With SQLPipe it is possible to create a full pipeline and orchestrate dependencies in a simplified way using SQL. The task management uses the asyncio library, so execution is done with the python coroutine system for parallel executions. Installation:
pip install sqlpipe
Using SqlPipeBuilder. Once the object has been instantiated, use the add_task method to add the scripts to be executed, you must specify a different id for each task, if one task depends on another, use the parent_id parameter to configure the dependency.
from sqlpipe import SqlPipeBuilder
con_str = 'postgres://user:pass@host:port/dbname'
pipe = SqlPipeBuilder(con_str, connections_limit=5)
# Add custom script
pipe.add_task(id='id_2', script='truncate table t1;', parent_id='id_1')
# Add SQL file script
pipe.add_task(id='id_1', script='queries/tables/t1.sql', file=True)
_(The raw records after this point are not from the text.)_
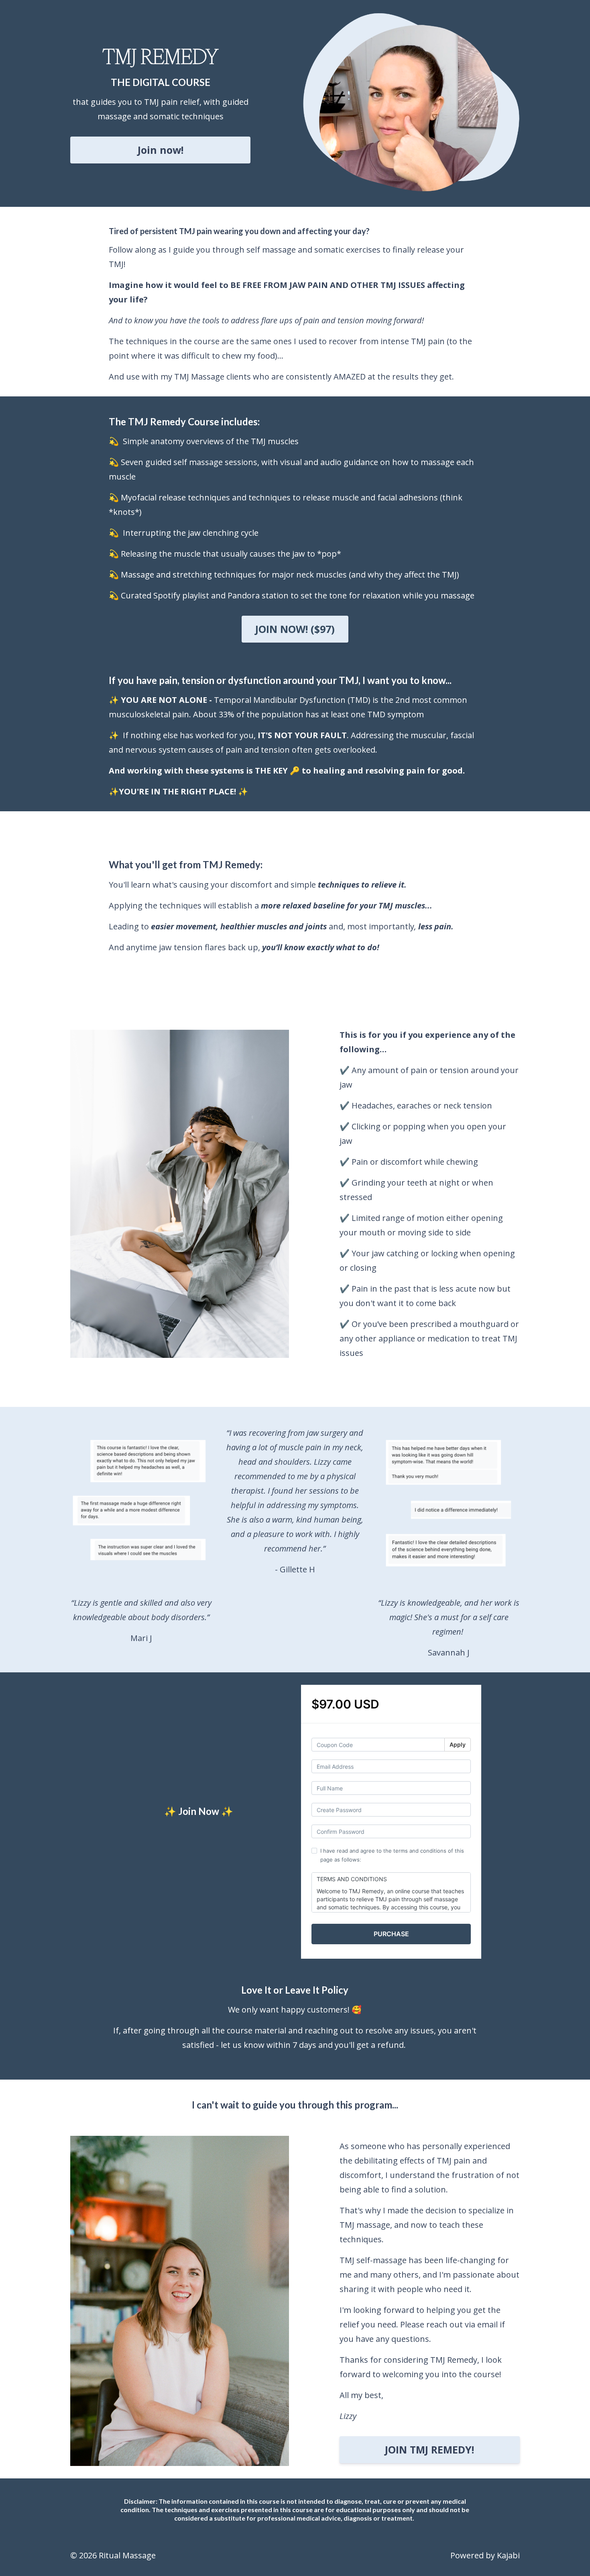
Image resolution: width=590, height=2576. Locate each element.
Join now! (160, 150)
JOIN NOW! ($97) (295, 629)
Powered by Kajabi (485, 2555)
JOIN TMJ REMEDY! (429, 2449)
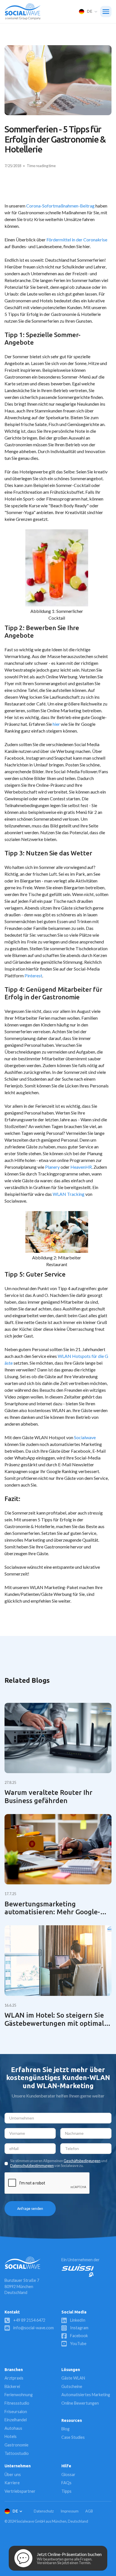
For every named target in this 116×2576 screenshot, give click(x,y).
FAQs (66, 2482)
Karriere (12, 2482)
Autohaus (13, 2428)
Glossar (68, 2474)
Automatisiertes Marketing (85, 2394)
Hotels (11, 2436)
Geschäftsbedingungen (82, 2160)
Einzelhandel (16, 2419)
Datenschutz (44, 2511)
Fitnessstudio (17, 2403)
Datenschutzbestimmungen (32, 2165)
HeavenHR (81, 1167)
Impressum (70, 2511)
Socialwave (85, 1437)
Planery (52, 1167)
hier (56, 724)
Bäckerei (12, 2386)
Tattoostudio (17, 2453)
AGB (89, 2511)
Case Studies (73, 2437)
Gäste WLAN (73, 2378)
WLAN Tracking (68, 1194)
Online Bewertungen (80, 2403)
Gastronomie (16, 2444)
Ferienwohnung (19, 2394)
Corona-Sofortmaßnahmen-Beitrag (60, 205)
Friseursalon (16, 2411)
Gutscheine (71, 2386)
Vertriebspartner (20, 2491)
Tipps (66, 2491)
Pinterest (33, 975)
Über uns (13, 2474)
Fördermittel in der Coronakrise (76, 239)
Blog (65, 2428)
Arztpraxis (14, 2378)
# Add all .sql in directory
pipe.map_directory('queries')
# Execute all pipeline
pipe.execute()
# Start from specifc task
pipe.execute('id_2')
Using CLI
Call the CLI and pass the directory (-d or --directory) parameter, after that all .sql
files in the directory and subdirectories will be started. To configure a dependency just put the dependency in a comment on script file, example /* @parent=my-parent-task */
.
python -m sqlpipe -d queries
It's possible to call specific task passing the task parameter (-t or --task).
python -m sqlpipe -d queries -t task-id
Supported Databases
- MySQL
- PostgreSQL
- Redshift
Licence 📜 Code released under the MIT license.